WHAT IS NEEDED: Count the lines in the data below that contain the string "Task". Reply with that number alone.

INFORMATION SHOWN:
··········
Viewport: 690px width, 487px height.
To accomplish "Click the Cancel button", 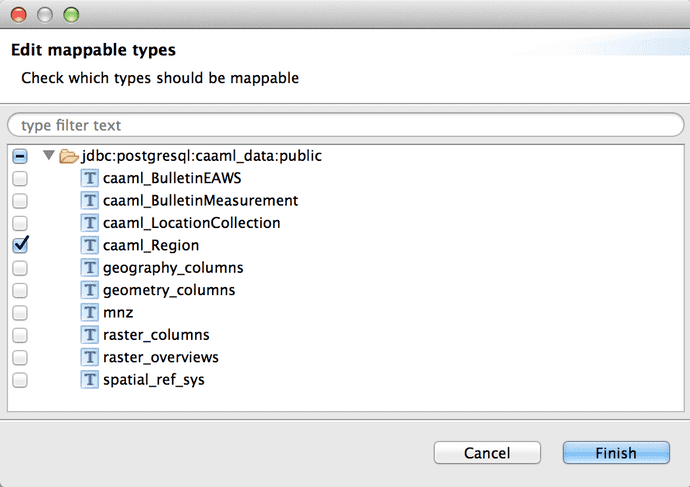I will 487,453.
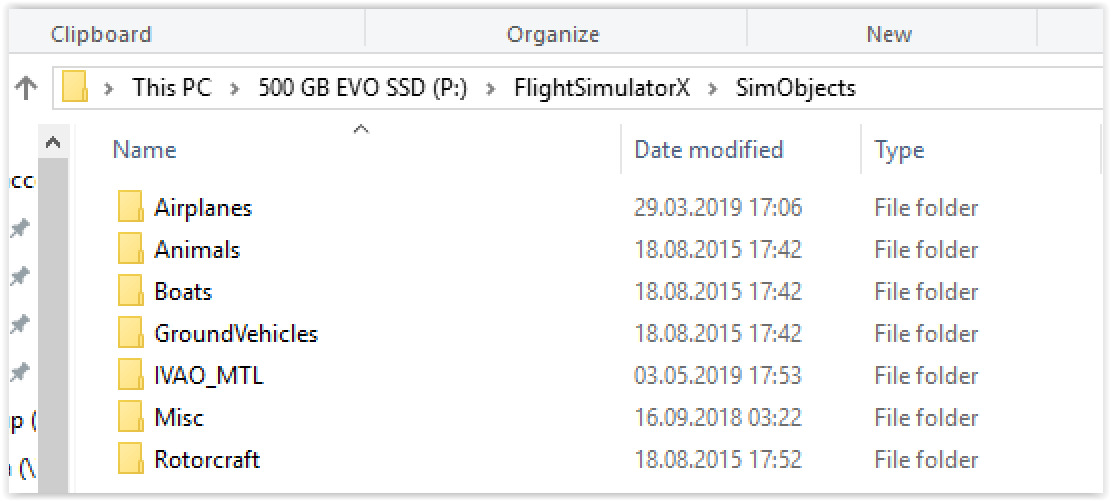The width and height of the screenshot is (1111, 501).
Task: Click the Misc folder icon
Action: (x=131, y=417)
··········
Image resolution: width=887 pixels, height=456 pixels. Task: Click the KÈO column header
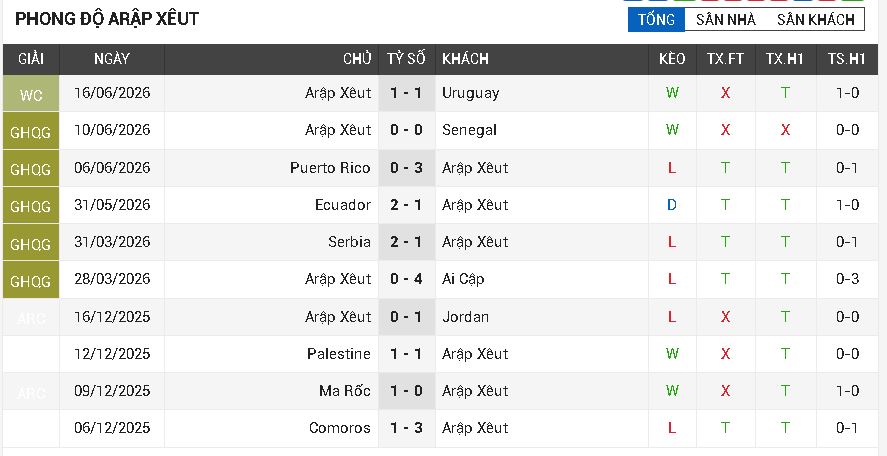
··········
WRITTEN SOLUTION: 2